By Nancy Hughes
English Teacher

When our son came to Craig and me last fall and explained that he wanted to come to Brewster Academy for his freshman year, I was initially hesitant. Surprising perhaps, but true, and here’s why: I am a life-long champion of the high school boarding experience, and I always imagined that our children would have such an experience, but given where we live in the middle of campus in Lord House, our son would be – and is now – a day student. (True confession: When our boys were toddlers, I used to dream about visiting them at boarding school.) So why do I value the boarding experience so deeply? Let me share with you my top two reasons.

First, we don’t have to get tangled up with Freud (and Sophocles) to understand why distance is healthy when it comes to parents and adolescents. During this stretch of time, kids need to stretch out a bit on their own. Doing so is developmentally appropriate and important. Adolescents need to start to rely more on themselves for minor (and increasingly major) decision making and assume greater responsibility for how they are able to move through each day. Setting their alarm clocks correctly, getting to breakfast on time, remembering to put their computer cords in their backpacks, organizing their laundry, etc. Now, surely, kids living at home can be responsible for all of the above, but so many of us – moms and dads—are apt to offer that quiet reminder (“Did you review your vocabulary?”), double check that Hannah or Rob is up and in the shower, hand them a raincoat before they leave for the day. Of course, it’s hard not to! We have been doing this sort of work since our kids were born. It’s what we do, and it’s unreasonable to imagine that we can stop on the first day of freshman year. The distance of boarding school enables parents to step back and kids to step forward.

As we all know, adolescence is also a time for testing boundaries, and one of the beautiful things for a parent about having a child board is that the daily micro-battles cease. As a parent, you have become a consultant of sorts, no longer the manager. It’s someone else’s responsibility to tell your child to pick up after himself or herself. Having out-sourced these exasperating exchanges, you are now able to focus on matters of greater substance, able to engage with a focus and freshness often difficult to conjure when adolescents and parent(s) are living continually under one roof.

The second reason why I am such a firm believer in the boarding experience is that I am convinced – and this is not a political statement – that it takes a village to raise good kids! Boarding schools offer the village structure that most of us do not have access to living in cities or suburbs. Adolescents need and want to be around adults who care about them (whether they are conscious of this desire or not). The boarding experience allows kids to connect outside of the academic building with adult mentors who offer kids the guidance and encouragement they need – from a voice that isn’t yours. The upshot is that they tend to listen more closely. My family and I have been lucky to live in a village-like setting each summer. As our kids have entered their adolescent years, I have been able to have conversations with my nieces and their friends – and be heard – in ways that my sister cannot. Similarly, my sister can capture my son’s attention because she is not me! And so it goes with boarding schools. We choose boarding school for our kids in large part to expose them to other caring and inspiring adults from whom our children can learn and grow. Of course, we always want our kids to listen to us, but it is also important for them to learn to listen to and trust other principled, wise adults. It is this combination of our efforts – parents and boarding school faculty – that produces the resilient, independent, responsible, and thoughtful young people we aim to usher into adulthood.

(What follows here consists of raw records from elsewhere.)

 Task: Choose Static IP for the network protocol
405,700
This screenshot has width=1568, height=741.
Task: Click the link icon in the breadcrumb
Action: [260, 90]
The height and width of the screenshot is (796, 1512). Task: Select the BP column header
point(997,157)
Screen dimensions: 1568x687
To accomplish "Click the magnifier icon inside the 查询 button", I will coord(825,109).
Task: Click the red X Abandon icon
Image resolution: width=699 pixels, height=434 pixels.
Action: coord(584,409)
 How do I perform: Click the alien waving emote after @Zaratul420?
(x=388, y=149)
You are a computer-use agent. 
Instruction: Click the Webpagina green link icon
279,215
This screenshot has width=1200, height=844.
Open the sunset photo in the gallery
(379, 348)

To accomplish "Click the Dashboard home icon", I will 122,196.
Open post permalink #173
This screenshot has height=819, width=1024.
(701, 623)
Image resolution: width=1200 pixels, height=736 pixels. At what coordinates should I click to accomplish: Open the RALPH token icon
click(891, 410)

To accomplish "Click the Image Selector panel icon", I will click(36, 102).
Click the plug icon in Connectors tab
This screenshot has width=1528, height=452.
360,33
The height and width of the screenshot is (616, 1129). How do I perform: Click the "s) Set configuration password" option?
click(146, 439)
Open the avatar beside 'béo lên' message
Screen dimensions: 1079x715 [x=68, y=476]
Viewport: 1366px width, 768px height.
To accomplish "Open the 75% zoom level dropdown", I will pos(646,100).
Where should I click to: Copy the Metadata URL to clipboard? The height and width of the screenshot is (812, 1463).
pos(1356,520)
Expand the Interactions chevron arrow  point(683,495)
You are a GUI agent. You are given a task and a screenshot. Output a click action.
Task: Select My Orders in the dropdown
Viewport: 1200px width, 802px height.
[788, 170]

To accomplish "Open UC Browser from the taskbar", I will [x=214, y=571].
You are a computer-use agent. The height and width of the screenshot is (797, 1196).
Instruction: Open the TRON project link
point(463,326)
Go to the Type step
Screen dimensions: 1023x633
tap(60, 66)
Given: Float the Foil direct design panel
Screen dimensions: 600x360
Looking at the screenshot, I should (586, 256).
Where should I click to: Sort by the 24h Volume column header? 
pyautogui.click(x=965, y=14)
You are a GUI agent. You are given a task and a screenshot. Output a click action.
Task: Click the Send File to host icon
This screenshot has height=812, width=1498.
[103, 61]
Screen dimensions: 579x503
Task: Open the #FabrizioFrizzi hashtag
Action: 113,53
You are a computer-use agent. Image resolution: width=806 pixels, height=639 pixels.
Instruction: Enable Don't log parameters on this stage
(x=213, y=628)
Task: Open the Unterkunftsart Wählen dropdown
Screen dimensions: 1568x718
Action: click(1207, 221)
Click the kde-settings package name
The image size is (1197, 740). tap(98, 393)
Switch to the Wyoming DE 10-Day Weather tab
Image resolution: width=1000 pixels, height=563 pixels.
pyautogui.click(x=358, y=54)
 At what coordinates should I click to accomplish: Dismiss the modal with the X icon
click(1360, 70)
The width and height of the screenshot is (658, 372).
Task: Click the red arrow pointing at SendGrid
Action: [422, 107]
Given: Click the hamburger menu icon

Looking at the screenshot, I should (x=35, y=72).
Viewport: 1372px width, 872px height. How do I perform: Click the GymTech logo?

So there are my top two reasons why I think the boarding experience is so valuable. Perhaps in later blogs I can share further reasons with you all. For now, I just hope I have been able to offer some comfort to any parent out there who is wondering why he or she dropped his or her child off two weeks ago and drove away. You did the right thing. Hard for you, surely, no doubt a wee bit overwhelming for your child, but ultimately, the right thing. (I had worked at boarding schools for 10 years before I had my first child. I’m sure it isn’t this way for every teacher, but for me, it was not until I had my own child that I fully recognized the depth of your sacrifice.) Brewster Academy is grateful for the trust you have placed in us. We are grateful for your partnering with us during these precious years. And Craig and I are enormously grateful for the dedication and attention the Brewster dorm heads offer each and every one of their charges. The great work of this school could not happen without them.

And what about that day student we have at home? Well, I’m doing my best not to pick up after him, and I’m trying not to ask about his homework. Most importantly, I am urging him to spend as much time as possible in the dorm so that he can have as rich an experience as possible – being guided by peers and adults alike.